(AUFGABENSTELLUNG):
Gib alle folgenden Einträge Zeile für Zeile unverändert aus und lass dabei die Bilder weg.

(BEREITGESTELLTE DATEN):
+ + + + + + +

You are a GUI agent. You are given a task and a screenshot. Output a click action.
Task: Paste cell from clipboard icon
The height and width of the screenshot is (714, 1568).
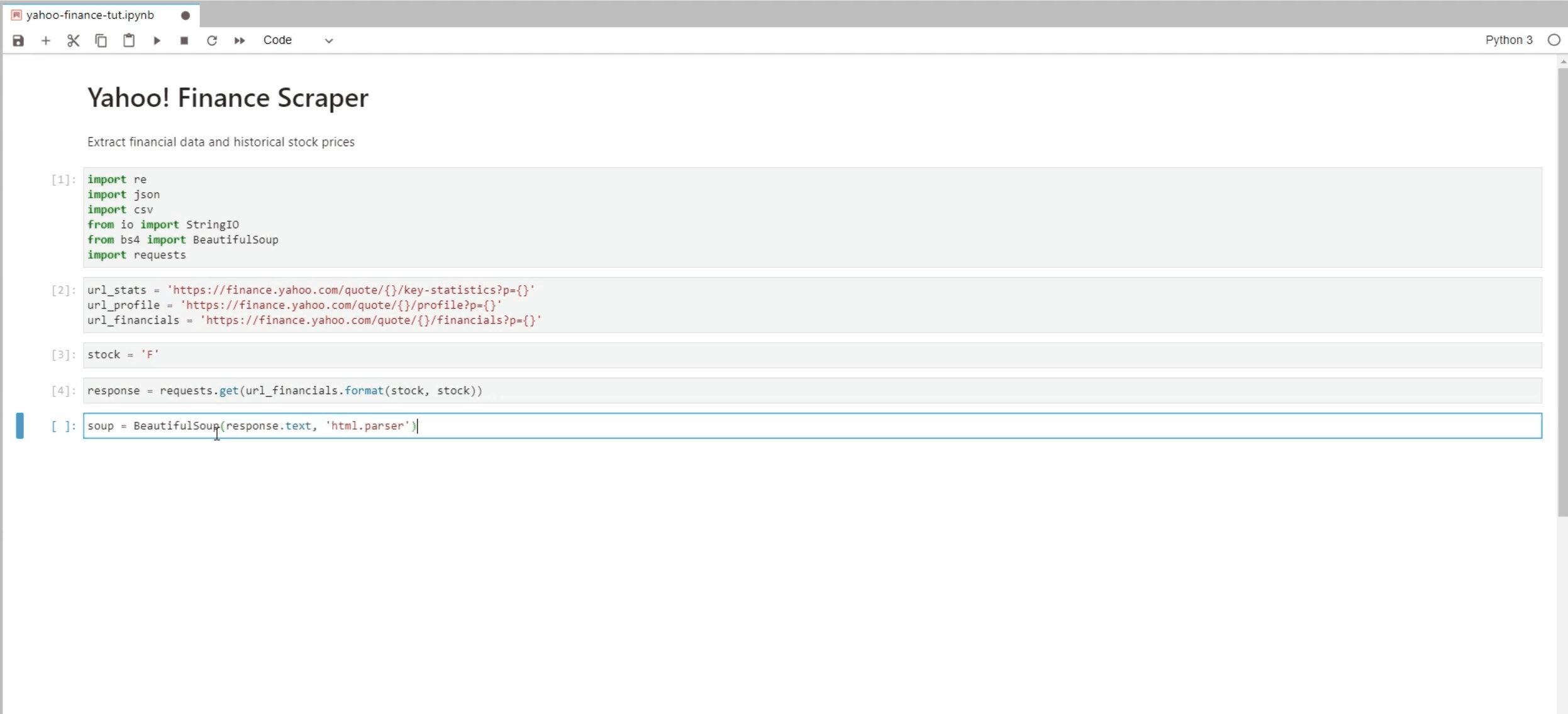[129, 40]
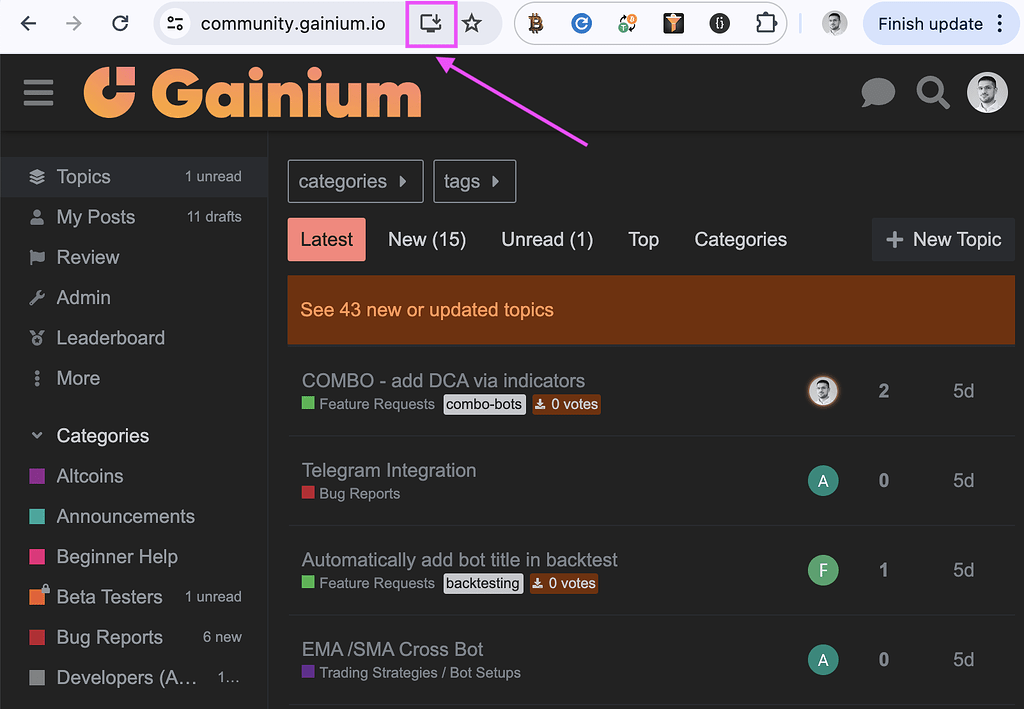Open the categories filter dropdown
The height and width of the screenshot is (709, 1024).
point(355,181)
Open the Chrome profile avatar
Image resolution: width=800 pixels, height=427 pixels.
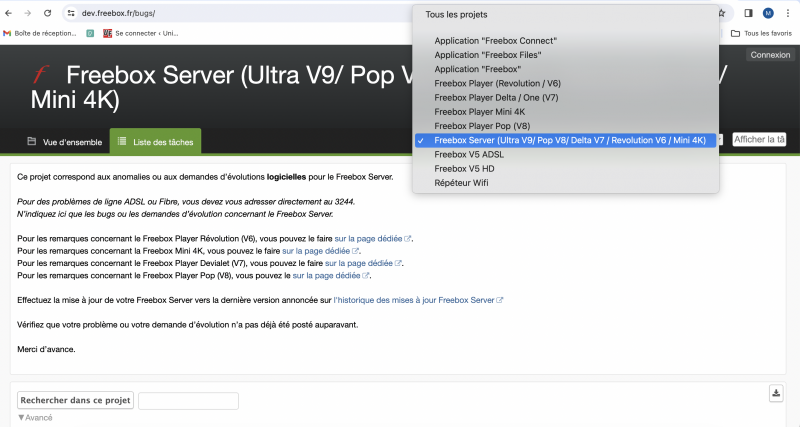pos(768,13)
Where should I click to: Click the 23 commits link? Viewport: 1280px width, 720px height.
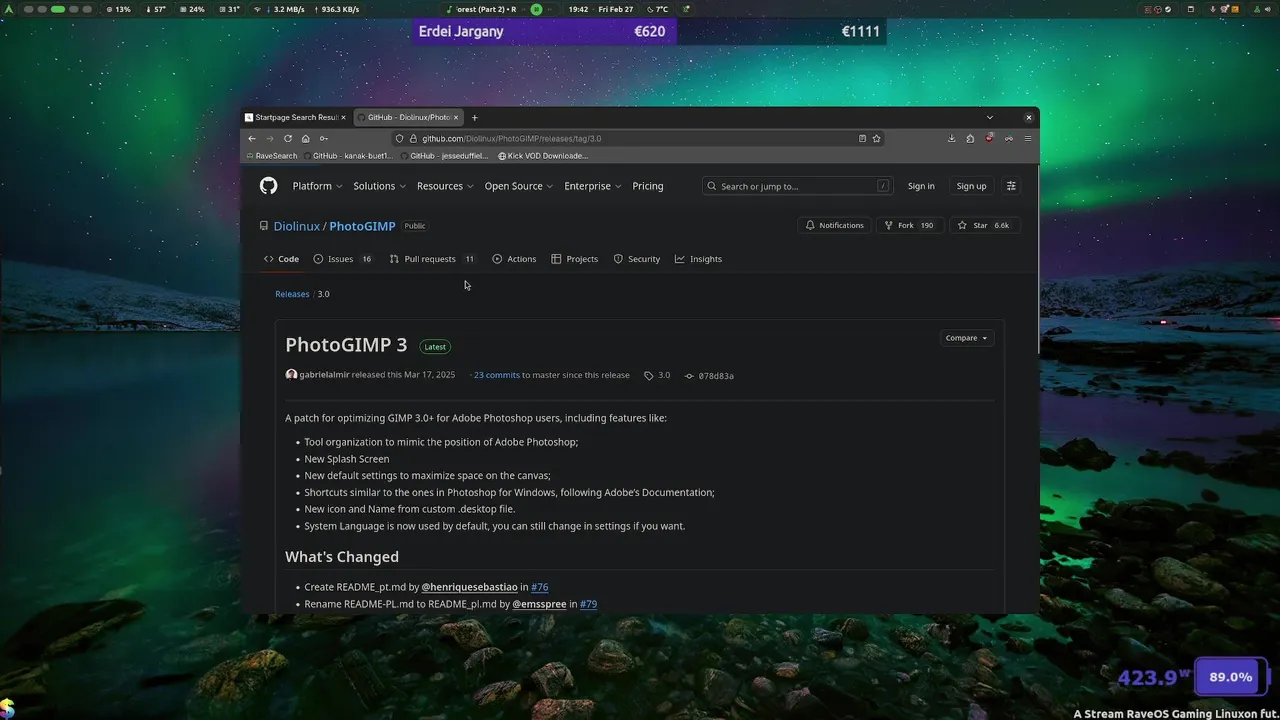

+ + + + + + +

(LÖSUNG):
You are a GUI agent. You are given a task and a screenshot. Output a click action.
Task: Paste cell from clipboard icon
The height and width of the screenshot is (714, 1568).
[129, 40]
Open the categories filter dropdown
The height and width of the screenshot is (709, 1024).
point(355,181)
Open the Chrome profile avatar
Image resolution: width=800 pixels, height=427 pixels.
pos(768,13)
Where should I click to: Click the 23 commits link? Viewport: 1280px width, 720px height.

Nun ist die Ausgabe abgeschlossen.